Make My Blog Faster

In day one, my blog was very fast. These days, I don’t feel it is as fast as it was long time ago. I started to add more and more elements to this blog, and unfortunately, it slows everything down a bit at a time, and now, it is not as fast as before.

At the same time, I am working very hard in my company to make Baixing.com even faster. These two things can be done in parallel, and I can use some tips and learning from this site and apply it to my blog.

I am a fan of Steve Souders, and reading his book High Performance Web Site, and his blog. I will apply those technical to this blog, and then report the result to my readers.

Here is a rough plan:

  • Setup metrics – using Google Analytics to track time used on each page.
  • Remove stuff – the less stuff on this page, the better
  • Optimize CSS, and JS to ensure I am a minimalist
  • Check data to see if it faster or not

I will keep updating this page (not new pages) about the progress, so you can check from time to time to know the progress.

Update May 5, 2009

Today, I added the tracking code to the individual archive page, so I can keep measuring what is happening to my network speed. Here is the code I used:

  1. Immediately after <body> tag, add the following

    <script>var t_start = Number(new Date());</script>

  2. At the end of the file, add the following:

    <script type=”text/javascript”>

    window.onload = function() {

    var t_end = Number(new Date());

    var t_duration = t_end – t_start;

    var lc1 = Math.floor(t_duration/1000);

    var lc2 = Math.floor((t_duration % 1000)/100);

    var lc3 = Math.floor((t_duration % 100)/10);

    var lc4 = t_duration % 10;

    try {

    var pageTracker2 = _gat._getTracker(“UA-XXXXX-3”);

    pageTracker2._trackPageview(“/speed/” + “/” + lc1 + “/” + lc2 + “/” + lc3 + “/” + lc4);

    } catch(err) {}

    }

    </script>

    UA-XXXX-3 is my profile ID in Google Analytics. If you read the code more carefully, you see it generally calculate the time from the start of parsing the page (t_start) to the end of the page load (t_end or window.onload event), and then turn it into a folder structure and record it in Google Analytics. For example, 3402ms will be recorded as /speed/3/4/0/2, and thus I can do more analysis in the future.

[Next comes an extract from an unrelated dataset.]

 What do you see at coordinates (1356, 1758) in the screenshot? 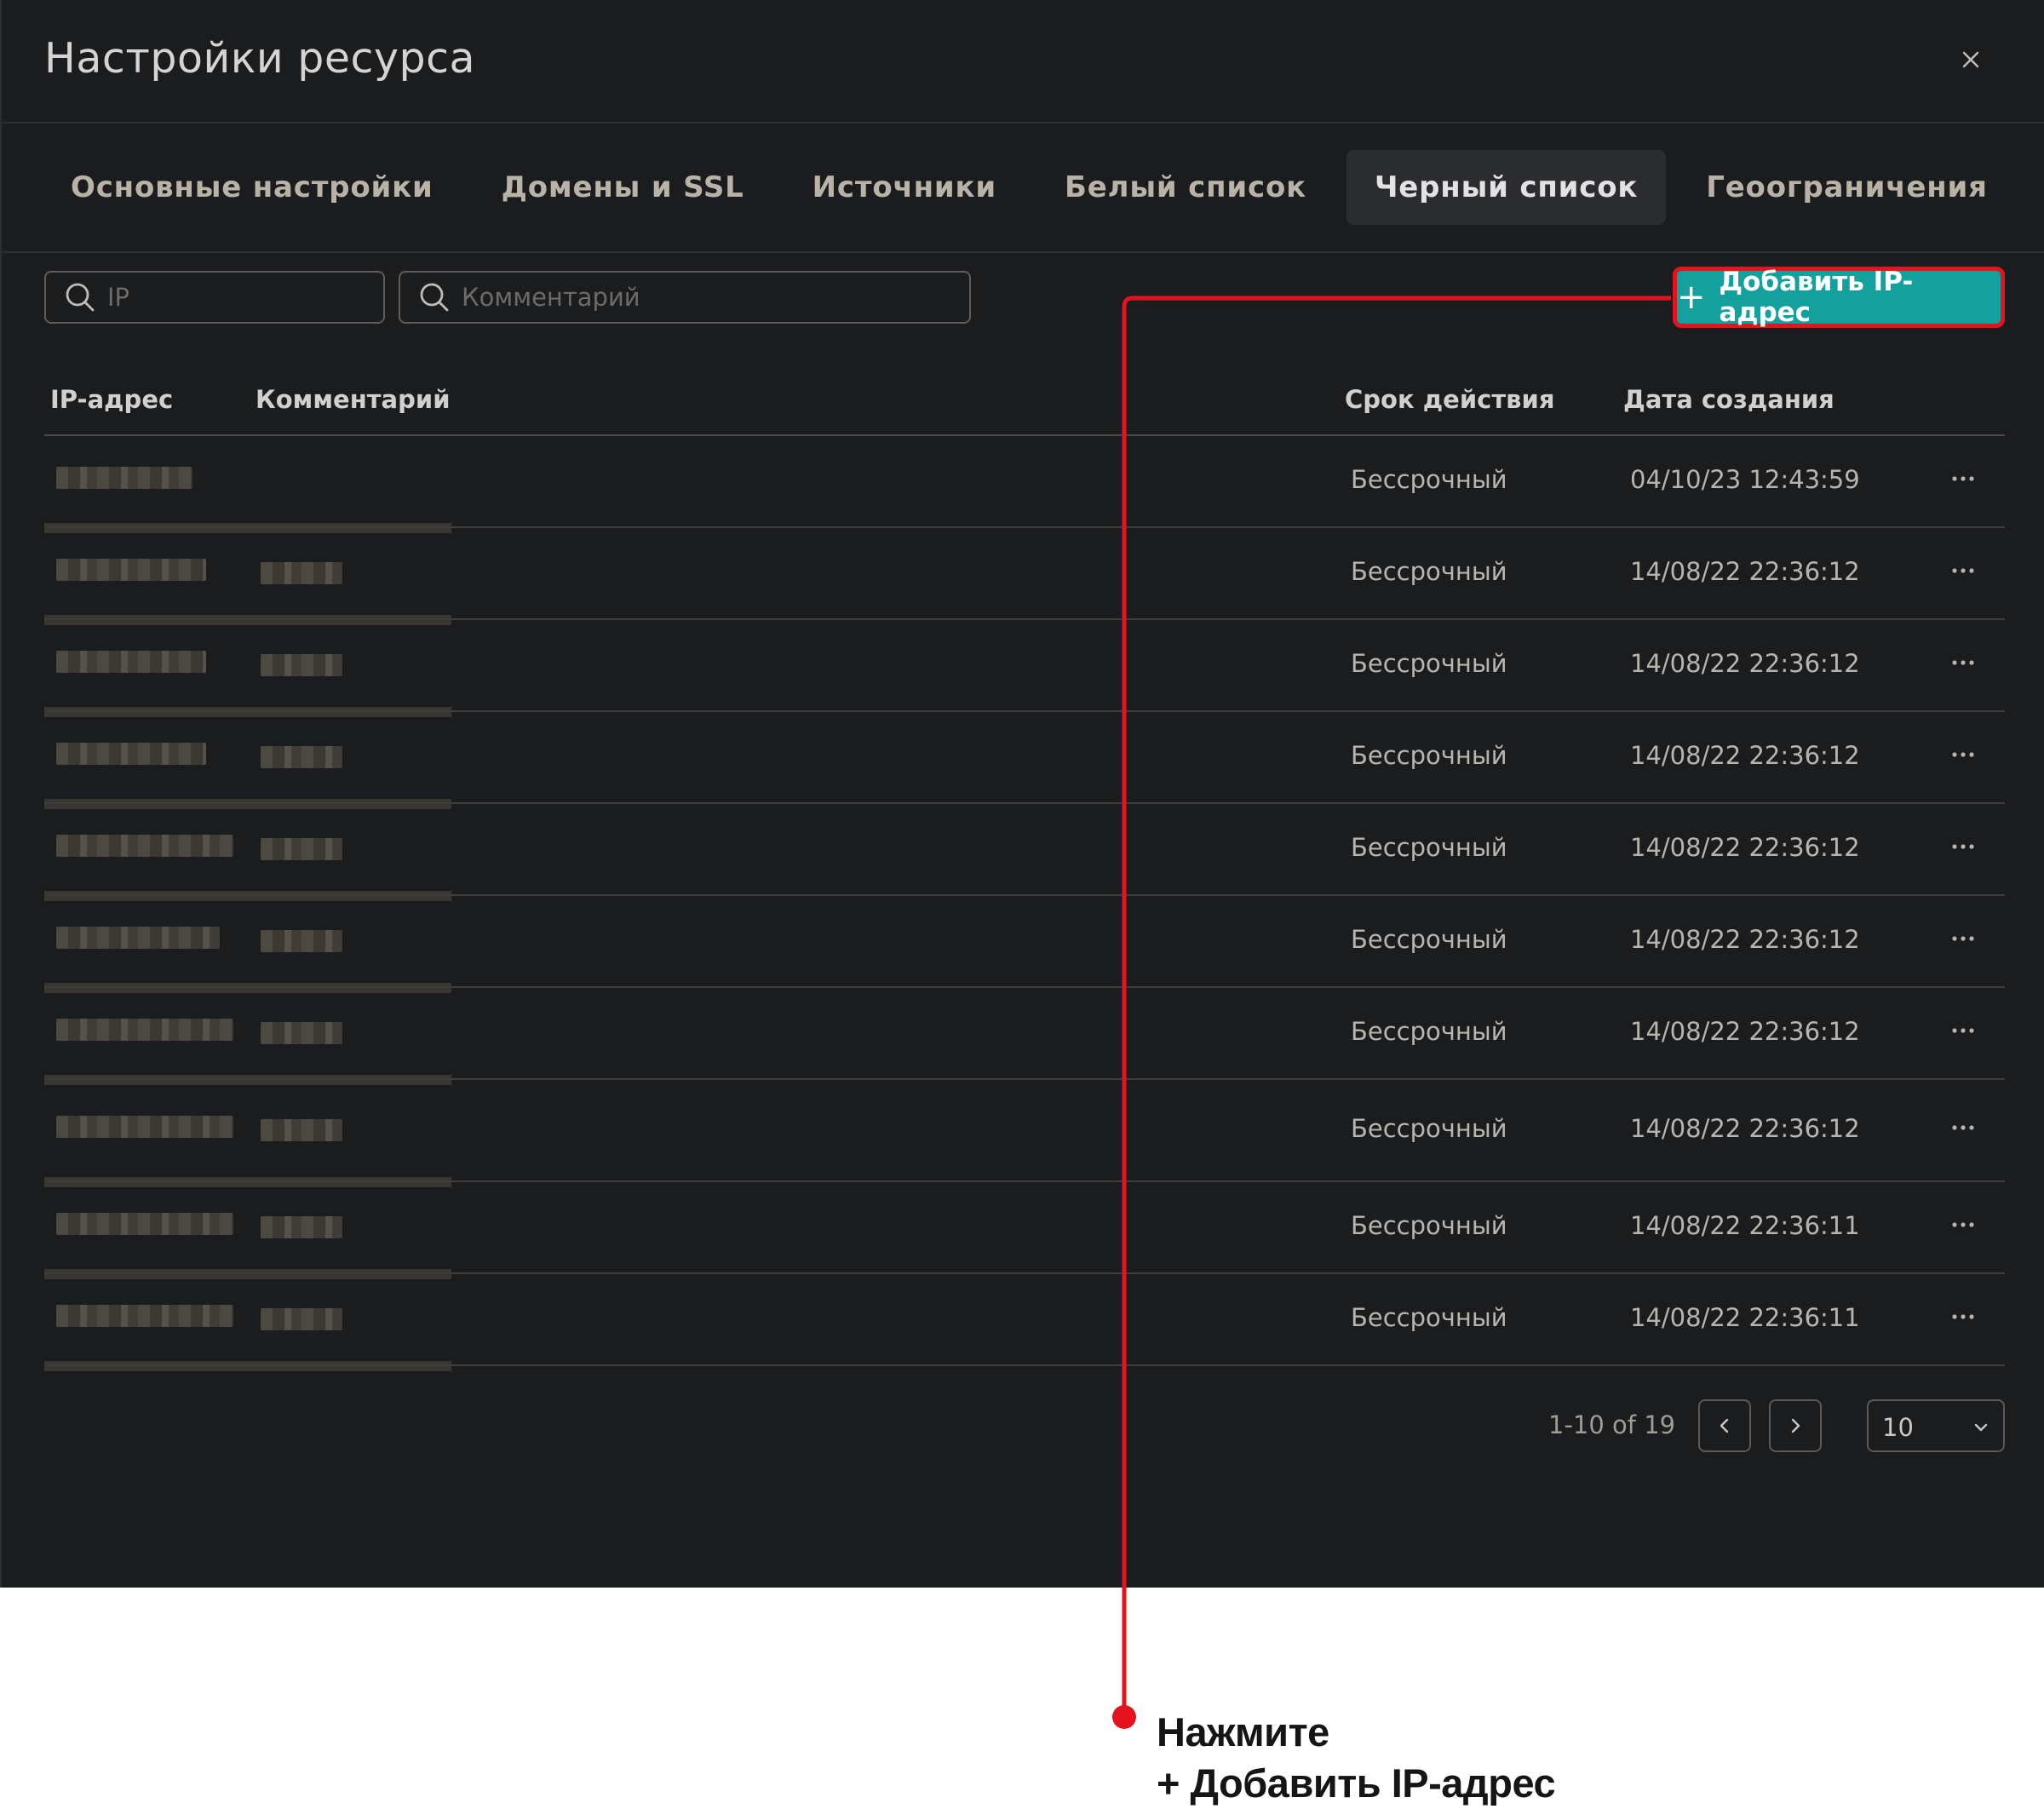
I see `callout-instruction: Нажмите + Добавить IP-адрес` at bounding box center [1356, 1758].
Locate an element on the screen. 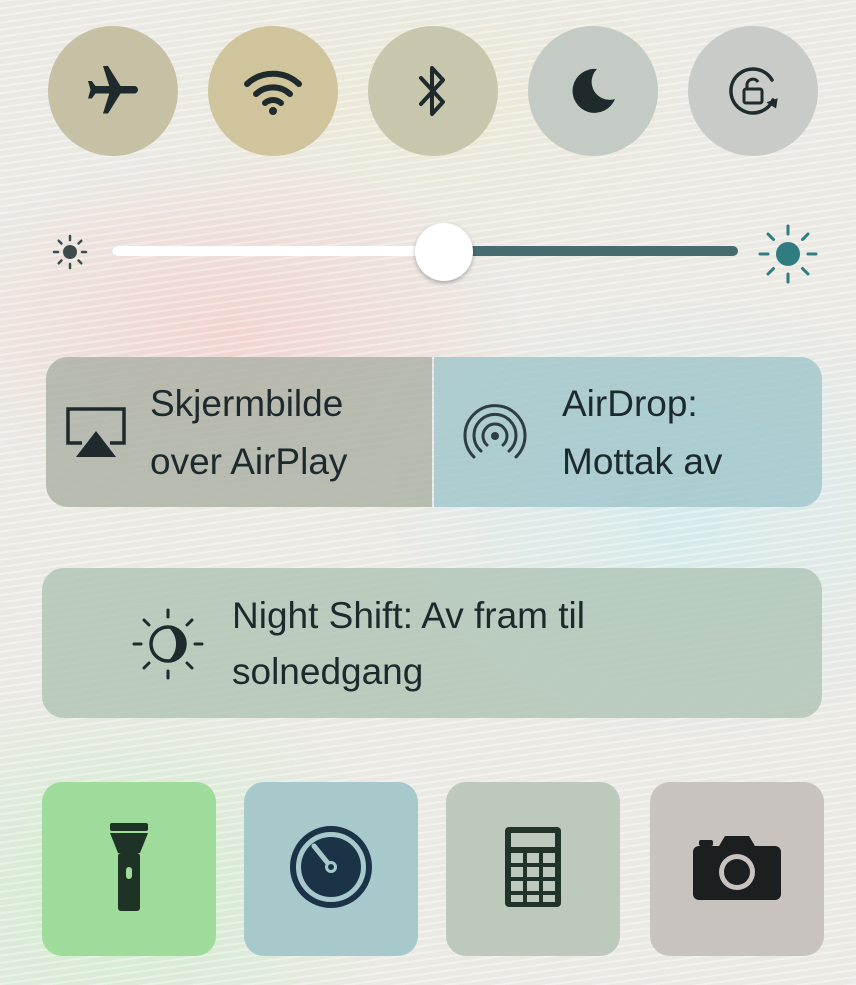  rotation-lock-icon is located at coordinates (753, 91).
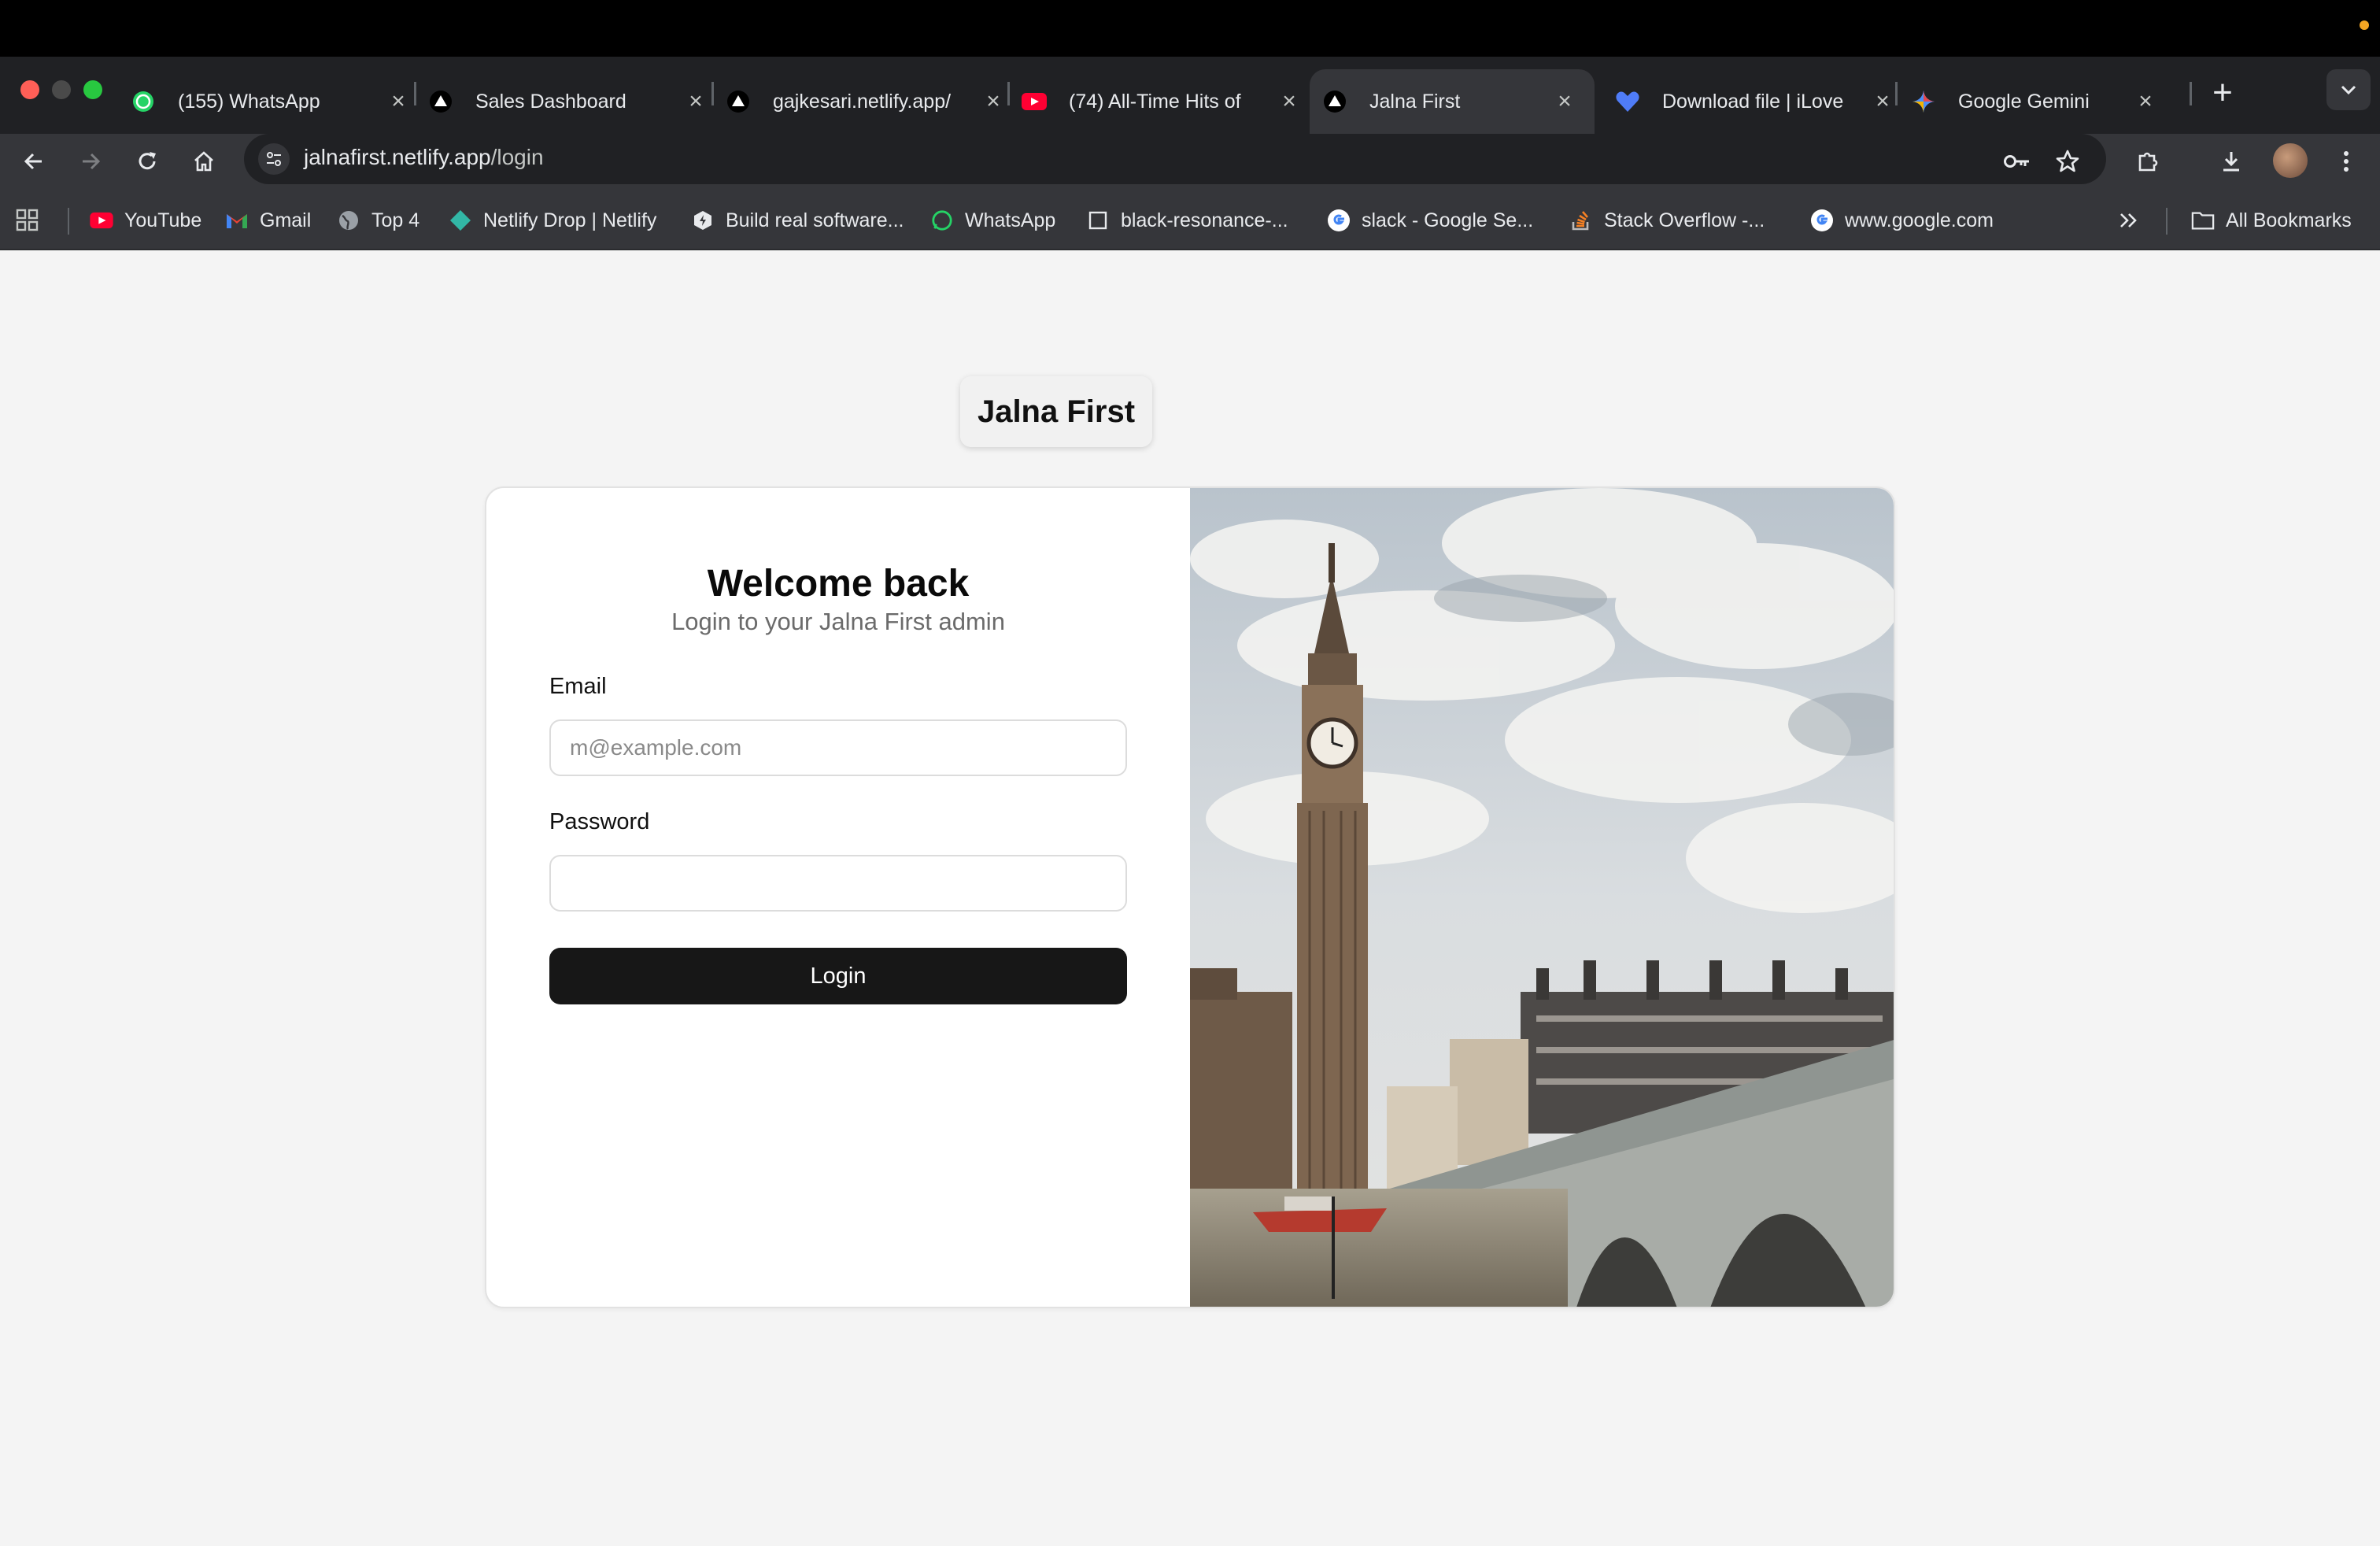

It is always a good idea to setup measurement before doing anything (that is important), since it helps to guide you through a more certain road, than just wandering around, and run back and forth.

3 Comments

  1. Take out google adsence. I don’t think there are people clicking on them. They are everywhere, every blog. And earning money from there is very slow. Might take years if you don’t have much readers.

  2. Don’t bother. I use google reader.

    Btw, adblock plus will block all google (and other) ads so I don’t care what ads you put on the page.

  3. On the Google AdSense part, it IS slow, and I am trying something to make it faster.